■ **REQUIRED WORK**
Only the lines from the one containing "Screen dimensions: 1558x784" through the one containing "Given: Open the Portfolio section link" should be printed, exactly as they appear below, with both ends included.
(DATA LISTING)
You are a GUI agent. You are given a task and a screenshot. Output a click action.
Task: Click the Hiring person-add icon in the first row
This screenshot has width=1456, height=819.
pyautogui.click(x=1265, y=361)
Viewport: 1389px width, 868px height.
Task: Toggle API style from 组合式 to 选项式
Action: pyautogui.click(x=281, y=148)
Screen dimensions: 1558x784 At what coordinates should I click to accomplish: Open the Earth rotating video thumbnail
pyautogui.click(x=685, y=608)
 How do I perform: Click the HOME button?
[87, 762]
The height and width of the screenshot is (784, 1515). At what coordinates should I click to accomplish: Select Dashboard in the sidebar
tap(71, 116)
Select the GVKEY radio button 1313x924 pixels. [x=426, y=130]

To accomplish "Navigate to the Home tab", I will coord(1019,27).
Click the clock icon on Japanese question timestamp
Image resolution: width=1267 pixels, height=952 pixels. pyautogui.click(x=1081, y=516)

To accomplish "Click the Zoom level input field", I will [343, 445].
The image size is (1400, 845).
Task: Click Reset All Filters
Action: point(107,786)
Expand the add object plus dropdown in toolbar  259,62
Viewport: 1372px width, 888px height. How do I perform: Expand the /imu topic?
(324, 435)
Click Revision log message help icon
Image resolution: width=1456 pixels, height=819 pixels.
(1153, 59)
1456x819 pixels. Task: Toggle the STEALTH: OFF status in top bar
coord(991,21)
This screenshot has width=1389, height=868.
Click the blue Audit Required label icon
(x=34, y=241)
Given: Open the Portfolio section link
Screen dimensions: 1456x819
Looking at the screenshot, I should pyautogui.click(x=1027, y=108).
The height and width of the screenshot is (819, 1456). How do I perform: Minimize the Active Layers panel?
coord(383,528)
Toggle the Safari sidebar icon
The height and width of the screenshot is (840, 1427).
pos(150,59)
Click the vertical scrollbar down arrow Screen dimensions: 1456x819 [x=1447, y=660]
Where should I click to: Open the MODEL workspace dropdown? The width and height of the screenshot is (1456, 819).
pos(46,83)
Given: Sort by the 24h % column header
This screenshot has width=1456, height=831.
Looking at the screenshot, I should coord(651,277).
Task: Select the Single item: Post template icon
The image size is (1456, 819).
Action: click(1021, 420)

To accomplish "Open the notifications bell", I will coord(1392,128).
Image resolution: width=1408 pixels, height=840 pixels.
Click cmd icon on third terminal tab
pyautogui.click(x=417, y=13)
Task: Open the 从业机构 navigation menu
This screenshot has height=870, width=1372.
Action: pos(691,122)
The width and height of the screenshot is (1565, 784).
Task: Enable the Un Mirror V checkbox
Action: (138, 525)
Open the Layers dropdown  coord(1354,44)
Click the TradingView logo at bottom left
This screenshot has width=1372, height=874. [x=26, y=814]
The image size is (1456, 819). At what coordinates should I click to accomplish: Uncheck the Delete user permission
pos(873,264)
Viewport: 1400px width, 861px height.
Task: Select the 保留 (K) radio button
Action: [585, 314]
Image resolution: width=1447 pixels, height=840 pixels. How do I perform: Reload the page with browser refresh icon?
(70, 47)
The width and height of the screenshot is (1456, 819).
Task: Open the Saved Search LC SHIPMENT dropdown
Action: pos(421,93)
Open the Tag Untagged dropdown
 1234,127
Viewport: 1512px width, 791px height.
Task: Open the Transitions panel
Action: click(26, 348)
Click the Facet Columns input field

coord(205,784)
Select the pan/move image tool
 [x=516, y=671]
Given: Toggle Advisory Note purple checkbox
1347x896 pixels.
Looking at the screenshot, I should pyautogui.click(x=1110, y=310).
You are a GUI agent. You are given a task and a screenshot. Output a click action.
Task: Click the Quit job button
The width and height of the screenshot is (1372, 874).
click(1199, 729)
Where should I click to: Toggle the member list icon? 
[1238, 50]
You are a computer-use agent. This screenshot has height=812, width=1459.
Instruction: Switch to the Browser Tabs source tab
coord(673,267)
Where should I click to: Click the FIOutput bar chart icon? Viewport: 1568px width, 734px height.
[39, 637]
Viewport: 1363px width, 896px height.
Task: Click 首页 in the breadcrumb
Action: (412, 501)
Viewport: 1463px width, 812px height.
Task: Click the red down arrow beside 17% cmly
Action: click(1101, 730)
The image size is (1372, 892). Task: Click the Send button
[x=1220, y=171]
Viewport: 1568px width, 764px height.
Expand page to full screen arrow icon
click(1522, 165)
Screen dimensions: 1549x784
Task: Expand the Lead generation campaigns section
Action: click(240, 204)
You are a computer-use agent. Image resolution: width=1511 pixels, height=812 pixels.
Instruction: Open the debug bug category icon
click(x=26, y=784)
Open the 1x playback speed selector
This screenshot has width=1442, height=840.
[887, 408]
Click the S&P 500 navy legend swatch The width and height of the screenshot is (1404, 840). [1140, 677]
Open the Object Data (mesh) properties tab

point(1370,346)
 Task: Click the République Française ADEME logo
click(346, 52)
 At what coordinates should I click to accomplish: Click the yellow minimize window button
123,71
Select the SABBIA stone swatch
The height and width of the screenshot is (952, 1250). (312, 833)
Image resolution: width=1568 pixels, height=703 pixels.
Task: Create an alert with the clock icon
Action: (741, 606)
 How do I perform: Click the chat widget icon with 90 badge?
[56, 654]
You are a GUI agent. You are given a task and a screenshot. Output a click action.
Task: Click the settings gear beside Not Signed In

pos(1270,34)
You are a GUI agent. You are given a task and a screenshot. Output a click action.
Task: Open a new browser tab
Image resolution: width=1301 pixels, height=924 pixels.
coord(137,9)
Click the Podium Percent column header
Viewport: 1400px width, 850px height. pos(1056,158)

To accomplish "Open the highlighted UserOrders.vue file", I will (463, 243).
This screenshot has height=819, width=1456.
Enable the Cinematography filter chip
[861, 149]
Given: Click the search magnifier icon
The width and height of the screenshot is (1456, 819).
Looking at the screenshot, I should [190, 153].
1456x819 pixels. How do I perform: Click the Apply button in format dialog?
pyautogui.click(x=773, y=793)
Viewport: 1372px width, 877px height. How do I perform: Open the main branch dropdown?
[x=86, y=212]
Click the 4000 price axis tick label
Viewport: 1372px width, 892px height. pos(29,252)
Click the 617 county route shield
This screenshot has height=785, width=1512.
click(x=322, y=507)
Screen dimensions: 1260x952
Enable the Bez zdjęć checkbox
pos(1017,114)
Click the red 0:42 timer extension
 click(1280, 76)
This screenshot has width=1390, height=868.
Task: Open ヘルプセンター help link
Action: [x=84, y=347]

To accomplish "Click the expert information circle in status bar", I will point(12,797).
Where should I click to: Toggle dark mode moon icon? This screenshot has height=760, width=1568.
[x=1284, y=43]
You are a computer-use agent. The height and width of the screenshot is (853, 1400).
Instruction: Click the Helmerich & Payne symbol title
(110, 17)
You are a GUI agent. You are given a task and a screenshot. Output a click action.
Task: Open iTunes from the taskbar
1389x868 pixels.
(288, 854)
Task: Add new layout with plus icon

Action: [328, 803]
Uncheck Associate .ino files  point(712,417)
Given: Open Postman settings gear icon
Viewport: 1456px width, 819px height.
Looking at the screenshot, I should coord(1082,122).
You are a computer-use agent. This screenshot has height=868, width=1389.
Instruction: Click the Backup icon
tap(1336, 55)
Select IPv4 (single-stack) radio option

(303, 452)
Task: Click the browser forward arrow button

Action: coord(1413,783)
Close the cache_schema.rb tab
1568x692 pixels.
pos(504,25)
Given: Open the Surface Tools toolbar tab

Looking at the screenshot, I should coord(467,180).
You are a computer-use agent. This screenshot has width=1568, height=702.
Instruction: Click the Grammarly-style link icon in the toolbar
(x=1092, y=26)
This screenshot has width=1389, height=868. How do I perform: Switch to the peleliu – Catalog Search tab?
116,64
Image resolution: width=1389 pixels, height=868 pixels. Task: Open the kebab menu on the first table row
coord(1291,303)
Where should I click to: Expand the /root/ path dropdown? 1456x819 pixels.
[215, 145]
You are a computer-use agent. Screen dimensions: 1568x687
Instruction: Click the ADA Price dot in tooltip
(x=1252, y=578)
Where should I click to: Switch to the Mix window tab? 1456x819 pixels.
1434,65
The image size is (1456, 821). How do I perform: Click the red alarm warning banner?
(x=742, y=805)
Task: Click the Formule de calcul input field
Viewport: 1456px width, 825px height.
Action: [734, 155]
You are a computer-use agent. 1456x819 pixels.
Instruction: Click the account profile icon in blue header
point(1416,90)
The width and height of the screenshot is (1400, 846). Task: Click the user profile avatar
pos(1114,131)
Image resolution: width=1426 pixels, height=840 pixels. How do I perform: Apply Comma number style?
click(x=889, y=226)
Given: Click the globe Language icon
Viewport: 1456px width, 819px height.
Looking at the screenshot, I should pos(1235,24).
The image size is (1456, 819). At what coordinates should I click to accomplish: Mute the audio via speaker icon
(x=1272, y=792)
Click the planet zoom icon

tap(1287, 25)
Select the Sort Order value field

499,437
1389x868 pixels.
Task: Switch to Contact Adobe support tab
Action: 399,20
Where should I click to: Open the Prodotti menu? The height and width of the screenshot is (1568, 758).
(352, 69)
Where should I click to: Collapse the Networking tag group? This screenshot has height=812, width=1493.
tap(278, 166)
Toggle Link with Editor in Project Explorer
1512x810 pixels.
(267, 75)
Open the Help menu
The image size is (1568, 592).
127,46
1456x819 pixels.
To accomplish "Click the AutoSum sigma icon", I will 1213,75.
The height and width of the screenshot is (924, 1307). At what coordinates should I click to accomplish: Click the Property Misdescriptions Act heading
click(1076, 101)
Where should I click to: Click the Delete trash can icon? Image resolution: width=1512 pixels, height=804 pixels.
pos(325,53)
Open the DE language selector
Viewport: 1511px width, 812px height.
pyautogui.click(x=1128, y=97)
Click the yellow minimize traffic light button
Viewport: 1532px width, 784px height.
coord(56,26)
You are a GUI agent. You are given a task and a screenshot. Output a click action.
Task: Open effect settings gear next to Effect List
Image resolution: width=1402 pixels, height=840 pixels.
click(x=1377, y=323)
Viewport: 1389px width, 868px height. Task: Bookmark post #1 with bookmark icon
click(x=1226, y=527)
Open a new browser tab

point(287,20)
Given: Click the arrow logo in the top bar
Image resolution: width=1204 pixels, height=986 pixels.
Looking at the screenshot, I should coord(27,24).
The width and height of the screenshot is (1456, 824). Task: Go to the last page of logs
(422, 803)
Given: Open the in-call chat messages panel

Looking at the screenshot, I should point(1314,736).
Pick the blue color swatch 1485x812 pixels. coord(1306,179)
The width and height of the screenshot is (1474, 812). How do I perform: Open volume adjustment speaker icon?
(End DATA LISTING)
■ **WRITTEN RESPONSE**
Screen dimensions: 1558x784 At what coordinates should I click to accomplish: Open the Earth rotating video thumbnail
pyautogui.click(x=685, y=608)
 How do I perform: Click the HOME button?
[87, 762]
The height and width of the screenshot is (784, 1515). At what coordinates should I click to accomplish: Select Dashboard in the sidebar
tap(71, 116)
Select the GVKEY radio button 1313x924 pixels. [x=426, y=130]

To accomplish "Navigate to the Home tab", I will coord(1019,27).
Click the clock icon on Japanese question timestamp
Image resolution: width=1267 pixels, height=952 pixels. pyautogui.click(x=1081, y=516)

To accomplish "Click the Zoom level input field", I will [343, 445].
The image size is (1400, 845).
Task: Click Reset All Filters
Action: point(107,786)
Expand the add object plus dropdown in toolbar  259,62
Viewport: 1372px width, 888px height. How do I perform: Expand the /imu topic?
(324, 435)
Click Revision log message help icon
Image resolution: width=1456 pixels, height=819 pixels.
(1153, 59)
1456x819 pixels. Task: Toggle the STEALTH: OFF status in top bar
coord(991,21)
This screenshot has width=1389, height=868.
Click the blue Audit Required label icon
(x=34, y=241)
Given: Open the Portfolio section link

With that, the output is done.